Dataset records start

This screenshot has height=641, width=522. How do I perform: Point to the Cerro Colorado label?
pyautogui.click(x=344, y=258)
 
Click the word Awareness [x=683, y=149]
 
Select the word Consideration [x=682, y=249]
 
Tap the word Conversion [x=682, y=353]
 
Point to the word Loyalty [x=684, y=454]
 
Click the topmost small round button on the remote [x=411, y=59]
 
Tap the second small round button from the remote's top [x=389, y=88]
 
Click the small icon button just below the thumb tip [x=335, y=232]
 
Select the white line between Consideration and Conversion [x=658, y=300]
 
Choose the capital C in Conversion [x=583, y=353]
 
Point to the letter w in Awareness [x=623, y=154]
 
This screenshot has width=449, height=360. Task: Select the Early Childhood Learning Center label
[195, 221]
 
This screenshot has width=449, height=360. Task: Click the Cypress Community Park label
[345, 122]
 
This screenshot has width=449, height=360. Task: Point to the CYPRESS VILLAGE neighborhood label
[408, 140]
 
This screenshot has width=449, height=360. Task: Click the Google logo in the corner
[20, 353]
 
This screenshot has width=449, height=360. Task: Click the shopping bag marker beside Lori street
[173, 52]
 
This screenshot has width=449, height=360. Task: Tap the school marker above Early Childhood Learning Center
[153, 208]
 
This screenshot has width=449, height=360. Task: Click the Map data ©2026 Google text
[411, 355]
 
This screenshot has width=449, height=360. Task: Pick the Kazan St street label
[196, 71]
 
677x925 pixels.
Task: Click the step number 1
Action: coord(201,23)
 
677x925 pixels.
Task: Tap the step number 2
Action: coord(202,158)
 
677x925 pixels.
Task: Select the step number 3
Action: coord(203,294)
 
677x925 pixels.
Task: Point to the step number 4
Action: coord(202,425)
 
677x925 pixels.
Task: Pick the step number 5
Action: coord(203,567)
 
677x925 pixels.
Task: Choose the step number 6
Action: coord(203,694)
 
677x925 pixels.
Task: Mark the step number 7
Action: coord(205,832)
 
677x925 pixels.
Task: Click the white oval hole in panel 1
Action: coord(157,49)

Dataset records end

• **Given exercise**: Retype the rows above without changes, starting at the line that contains "This screenshot has width=449, height=360. Task: Tap" and continuing through the last row, including both ends.

• **Response below**:
This screenshot has width=449, height=360. Task: Tap the school marker above Early Childhood Learning Center
[153, 208]
 
This screenshot has width=449, height=360. Task: Click the Map data ©2026 Google text
[411, 355]
 
This screenshot has width=449, height=360. Task: Pick the Kazan St street label
[196, 71]
 
677x925 pixels.
Task: Click the step number 1
Action: coord(201,23)
 
677x925 pixels.
Task: Tap the step number 2
Action: coord(202,158)
 
677x925 pixels.
Task: Select the step number 3
Action: coord(203,294)
 
677x925 pixels.
Task: Point to the step number 4
Action: coord(202,425)
 
677x925 pixels.
Task: Pick the step number 5
Action: coord(203,567)
 
677x925 pixels.
Task: Choose the step number 6
Action: coord(203,694)
 
677x925 pixels.
Task: Mark the step number 7
Action: coord(205,832)
 
677x925 pixels.
Task: Click the white oval hole in panel 1
Action: coord(157,49)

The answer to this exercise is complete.